Exercise aim: Transcribe the line holding "Task: Rate the course with the first star" together with every line after it, through the end of the records, exactly and with no pictures.

Source data:
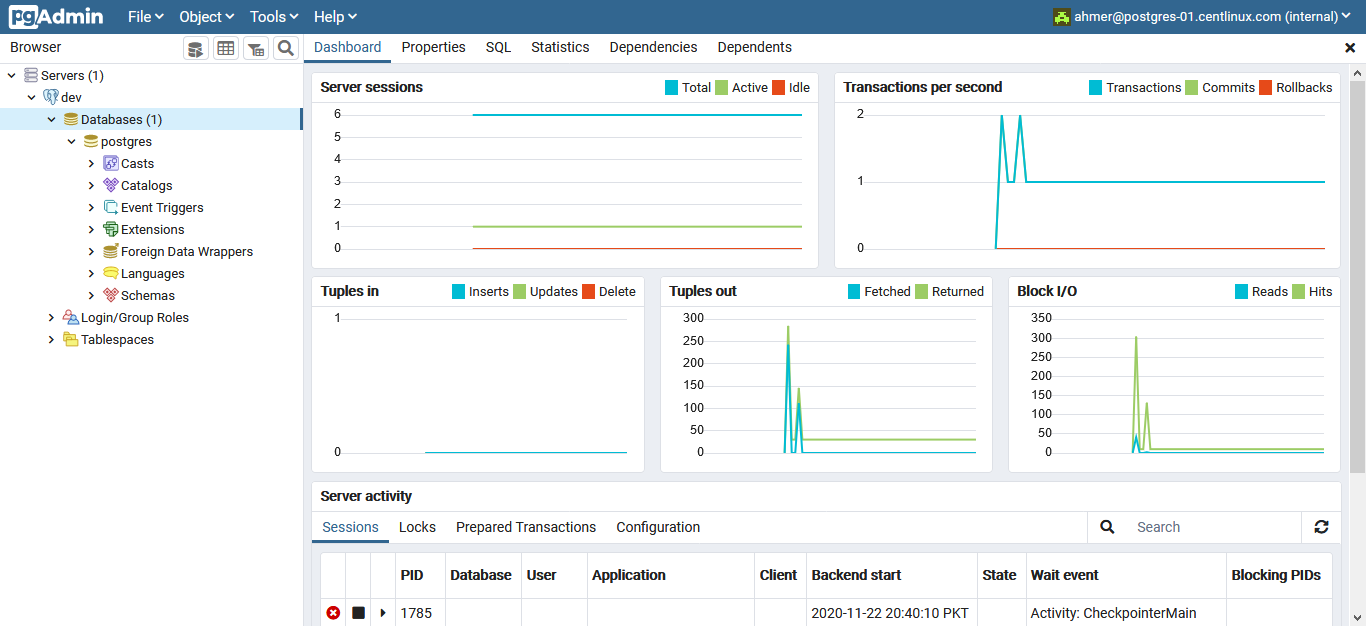Expand the Login/Group Roles node
The width and height of the screenshot is (1366, 626).
[51, 317]
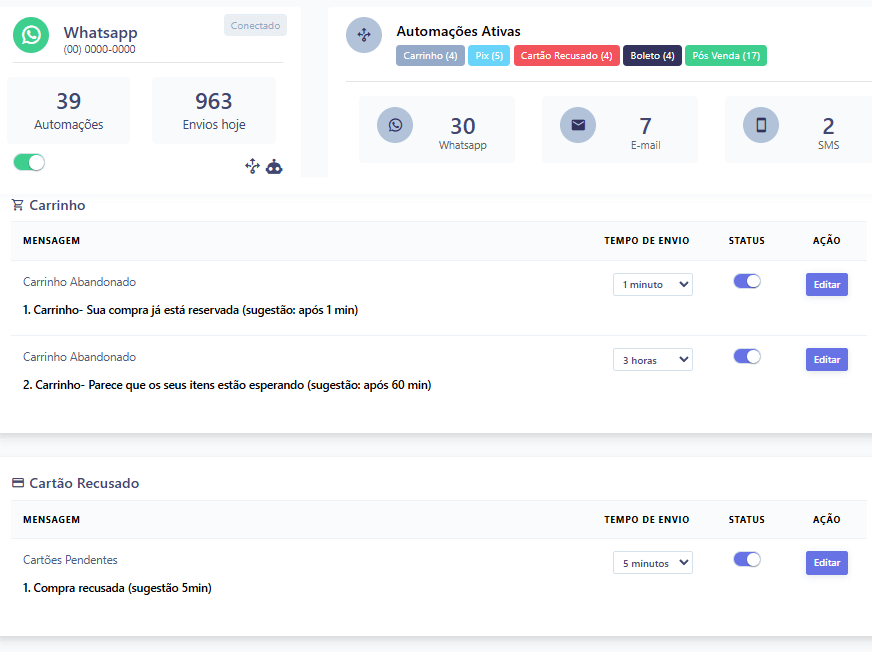872x652 pixels.
Task: Toggle the green WhatsApp automation switch
Action: click(x=29, y=162)
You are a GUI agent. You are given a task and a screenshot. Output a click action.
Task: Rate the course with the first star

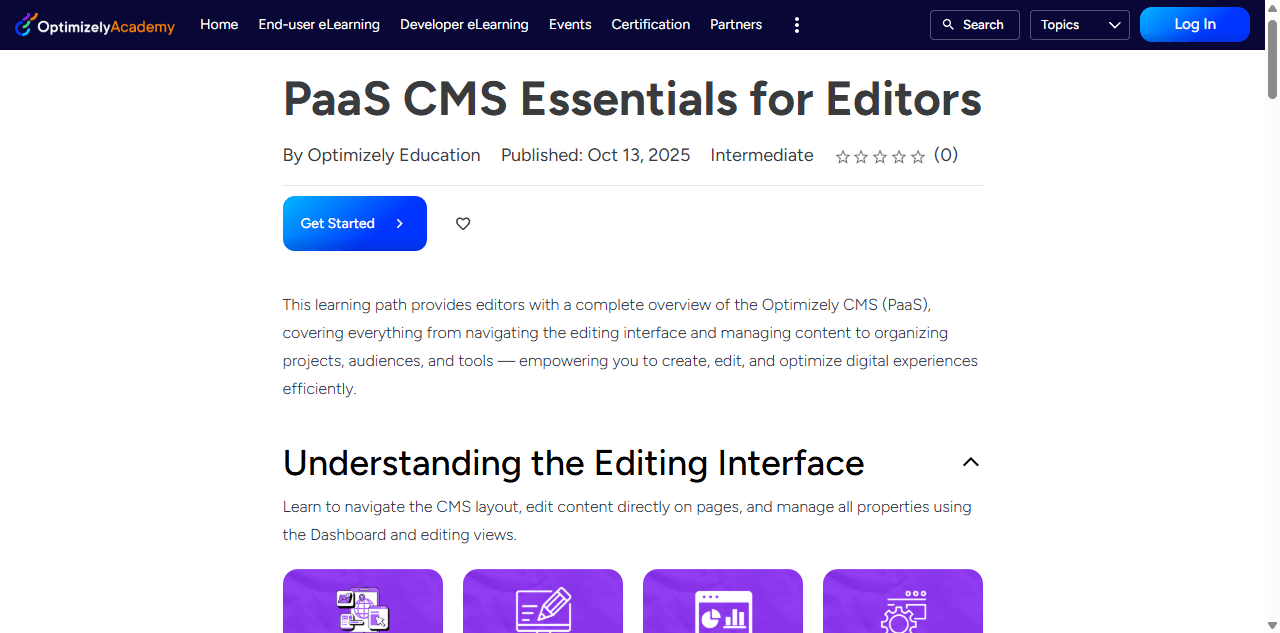pos(843,157)
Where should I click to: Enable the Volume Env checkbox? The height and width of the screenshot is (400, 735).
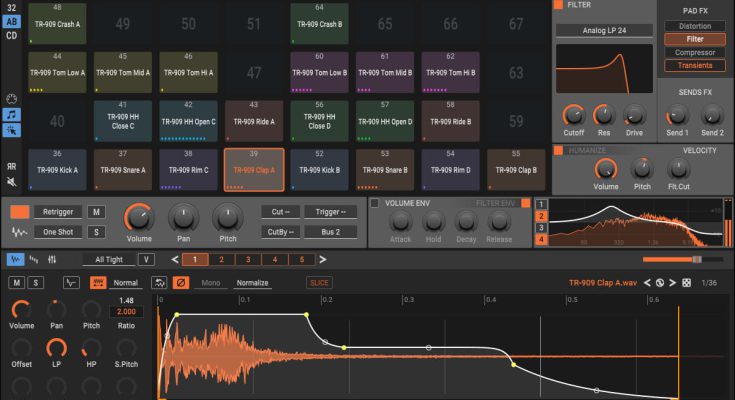click(x=375, y=203)
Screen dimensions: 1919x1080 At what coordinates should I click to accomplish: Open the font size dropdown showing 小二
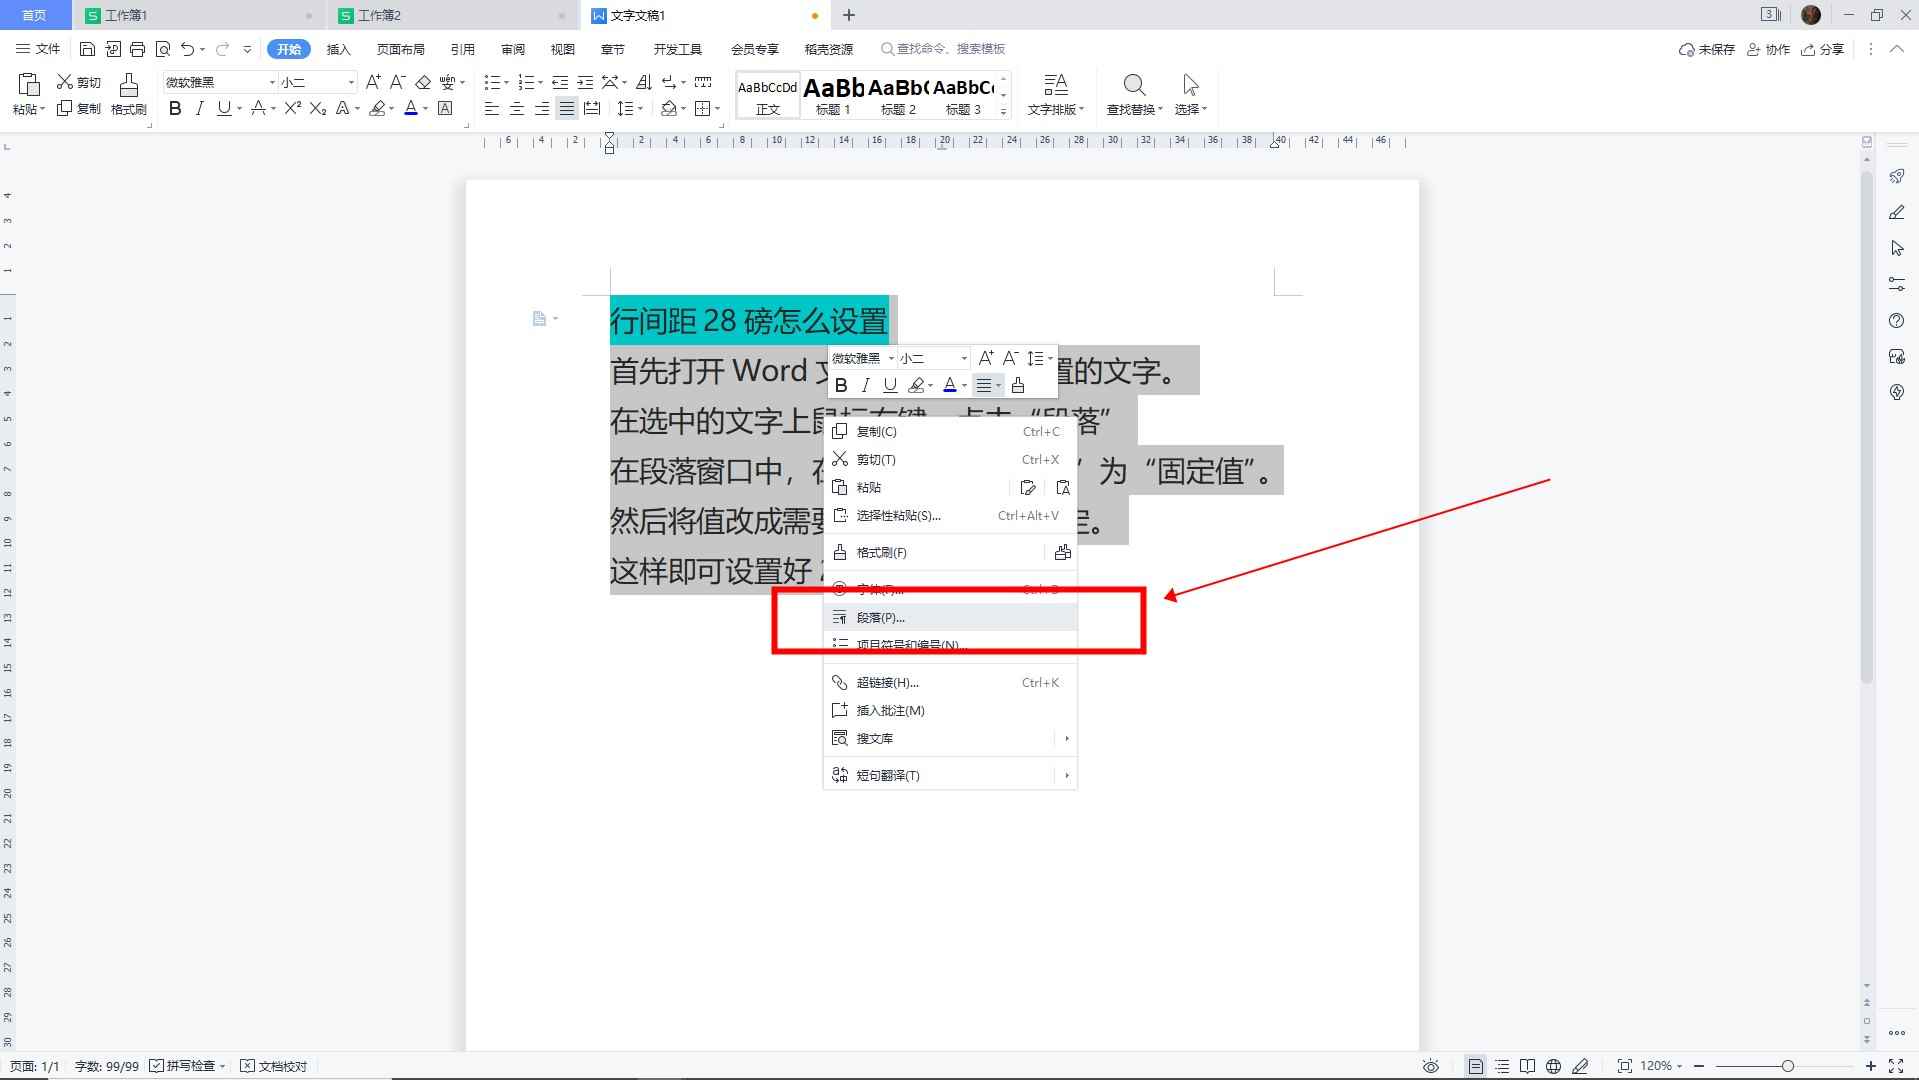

Problem solution:
Task: Rate the course with the first star

pos(843,157)
Where should I click to: Enable the Volume Env checkbox? The height and width of the screenshot is (400, 735).
click(x=375, y=203)
Screen dimensions: 1919x1080 At what coordinates should I click to accomplish: Open the font size dropdown showing 小二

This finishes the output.